Ad ogni modo, in filosofia, penso che le opere di Blaga e Noica abbiano ancora qualcosa da dire al pubblico italiano di oggi. I pensatori che li precedono, dell’Ottocento e del primo Novecento, non mi sembrano particolarmente «spendibili» oggi. Nemmeno per i contemporanei la scelta non è così facile, vista la situazione di cui abbiamo parlato e la tendenza dei giovani a specializzarsi e «internazionalizzarsi» autonomamente. Nel 2017, per esempio, è stato pubblicato il volume Morire per le idee. Le vite pericolose dei filosofi, saggio che ha un autore romeno, Costică Brădățan: si tratta però di un docente che insegna negli Stati Uniti e di un libro scritto in inglese. Quindi, è un volume che arriva «tramite la filiera americana», per citarti, un po’ come è avvenuto con altri autori di letteratura (Norman Manea, per esempio).
Nel campo delle scienze sociali, oltre agli autori contemporanei o del ’900, potrebbero essere ulteriormente rivalutate figure versatili e «pionieristiche» come la scrittrice Dora d’Istria (alias Elena Ghica), cultrice di una vasta area di ricerche che include storia, orientalistica, etnologia, condizione femminile, travel studies e alpinismo. Del resto, le tematiche dei secoli passati riemergono spesso, non solo in letteratura. Tra le varie curiosità recenti, segnalo ad esempio l’opuscolo di Mihail Kogălniceanu, Schizzo di una storia degli Zingari. Dei loro costumi e della loro lingua, con un piccolo vocabolario della loro lingua, pubblicato da UPRE, un’associazione italiana che si occupa della condizione dei Rom e Sinti.


Concludiamo con  la nostra sezione bilingue  «Orizzonti filosofici», da te coordinata. Che temi e autori hai in vista per il nuovo anno, considerando che anche la nostra rivista porta il suo contributo all’informazione culturale e alla sensibilizzazione degli editori italiani e, rispettivamente, romeni?

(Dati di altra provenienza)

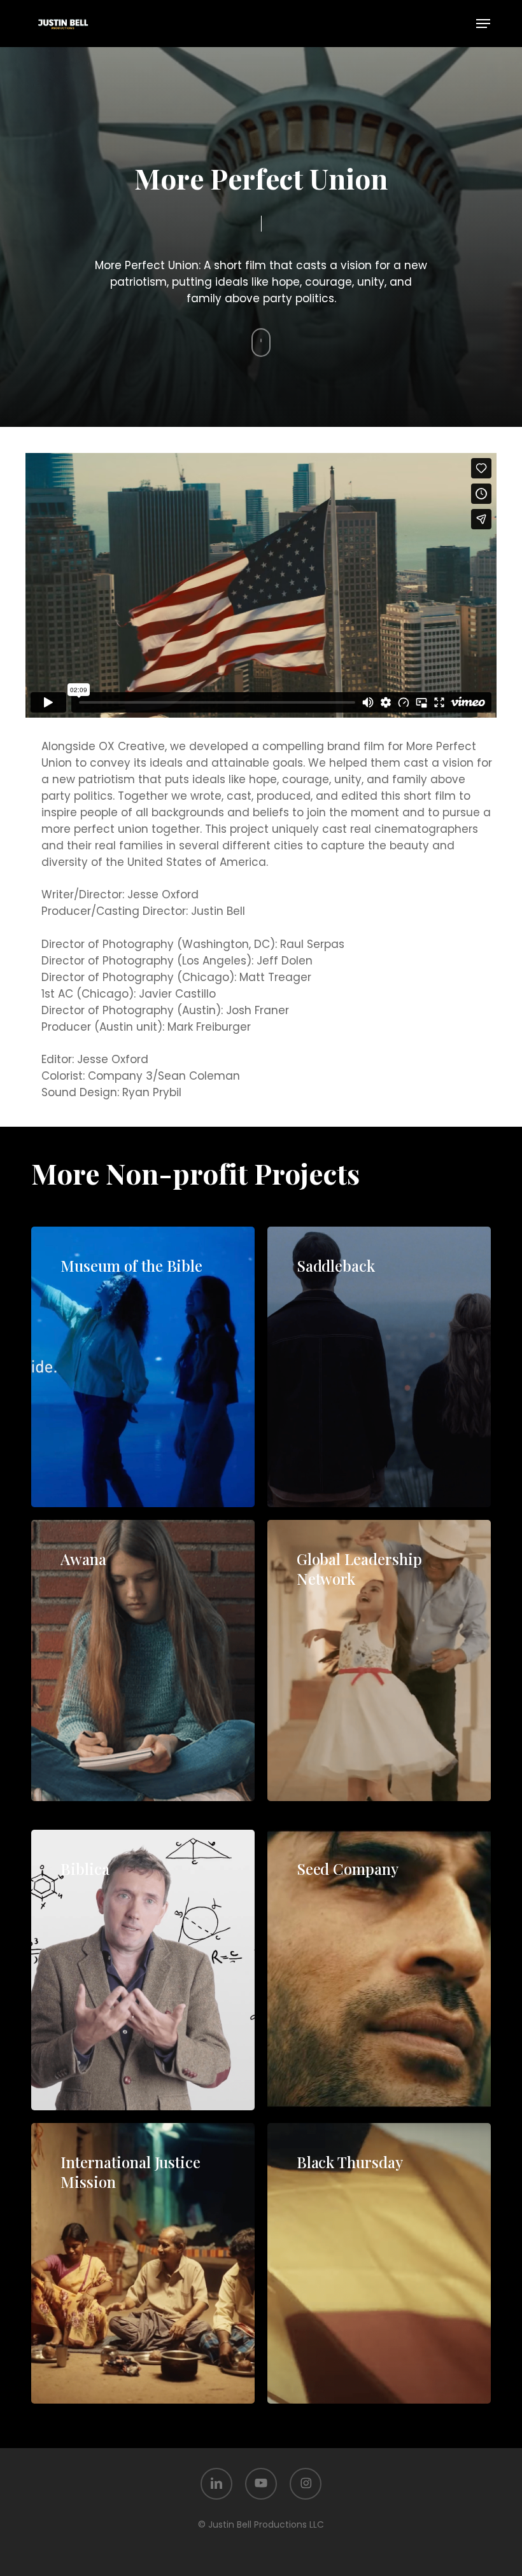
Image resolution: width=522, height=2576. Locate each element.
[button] (483, 23)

Avviata poco più di un anno fa, la sezione intende essere altamente inclusiva: oltre all’ambito filosofico, si rivolge alle scienze umane (antropologia, sociologia, psicologia) e allo studio delle religioni. Pertanto, accogliamo ogni contributo utile su autori, opere, tematiche di queste discipline, nella misura in cui è compatibile con il taglio della rivista e rilevante per il suo pubblico. D’altra parte, la sezione è ancora «giovane», consolidata per l’edizione italiana e in fase di consolidamento per l’edizione romena, dove abbiamo bisogno di collaboratori residenti in Romania, ma con competenze filosofiche e nel campo dell’italianistica. Considerato il formato degli «Orizzonti culturali italo-romeni» e la capienza limitata per gli articoli, al momento è prematuro progettare temi o autori prestabiliti. Mi auguro piuttosto una pluralità di contenuti e approcci, tale da rispecchiare la ricchezza di sfaccettature delle due culture che dialogano (anche) attraverso la nostra rivista.